Lots of organizations struggle to manage their data in a way that enables efficient processing and activation of insights from different sources and applications to meet their D&A requirements. Why? The rise in data and application silos in the last decade is old news. Less frequently discussed is the fact that the number of data engineers with the capabilities to loose data from its hidey-holes and derive insights has stayed stagnant or dropped.
More importantly, pre-AI, the technology to derive semantic insights — patterns from natural language, i.e. what people actually care about rather than highly reduced automated heuristics like survey scores — didn’t exist. The outcome: time between the initiation of a data integration request and its realization has reached an unprecedented peak. Growing adoption of cloud solutions for data handling only intensifies the challenge of establishing and upholding a harmonized data management blueprint that addresses both current and future data integration demands.
A few terms and ideas have begun floating around to address this challenge of both integrating data to derive holistic insights and making these insights easily available in business tools. The language is comparable but the forms are different. While data fabric refers to a data management design, data mesh is productized into technology layers. Data orchestration bridges the gap between both. Below, a primer on these emerging technologies that represent the billion dollar intelligence layer.
What is Data Fabric?
Gartner defines data fabric as “an emerging data management design that enables augmented data integration and sharing across heterogeneous data sources.” In this model, data fabric is a knowledge discovery pipeline. It bridges data from varied applications, no matter their original design or location.

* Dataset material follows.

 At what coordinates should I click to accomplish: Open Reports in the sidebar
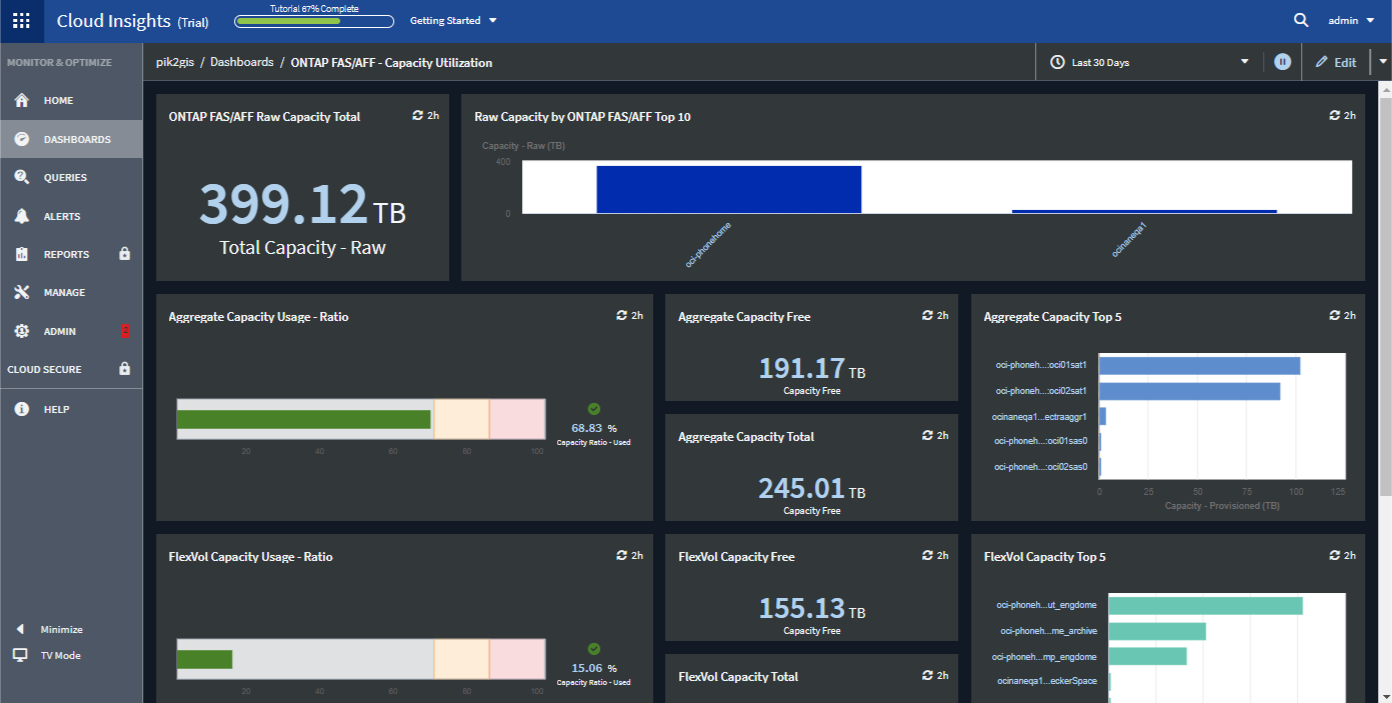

Aimed at achieving adaptable, recyclable, and enhanced data integration processes and services, these cater to a range of operational and analytic needs and are available on various deployment and management platforms. Data fabrics merge multiple data integration approaches and employ active metadata, knowledge graphs, semantics, and machine learning to bolster the design and implementation of data integration.

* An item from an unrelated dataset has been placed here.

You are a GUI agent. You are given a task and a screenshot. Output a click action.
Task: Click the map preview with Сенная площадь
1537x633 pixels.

The intertwined data within this fabric gives rise to dynamic interactions stemming from current and emerging data elements. This dynamic nature is a departure from the conventional static views seen in reports and dashboards. For instance, by employing a data fabric, supply chain experts can correlate supplier lag times with production hold-ups, capturing these connections as soon as the data surfaces. As such, data fabric empowers these experts to spot budding threats and make real-time, informed choices.
Through timely and credible suggestions, data fabric propels data integration. It assures business personnel of data reliability. Moreover, it empowers citizen developers, broadening their capabilities in the realm of data integration and modeling.
What is Data Mesh?
“Data fabric” and “data mesh” are often used interchangeably, understandably. The differences are subtle but important and have primarily to do with implementation readiness around meta-data availability.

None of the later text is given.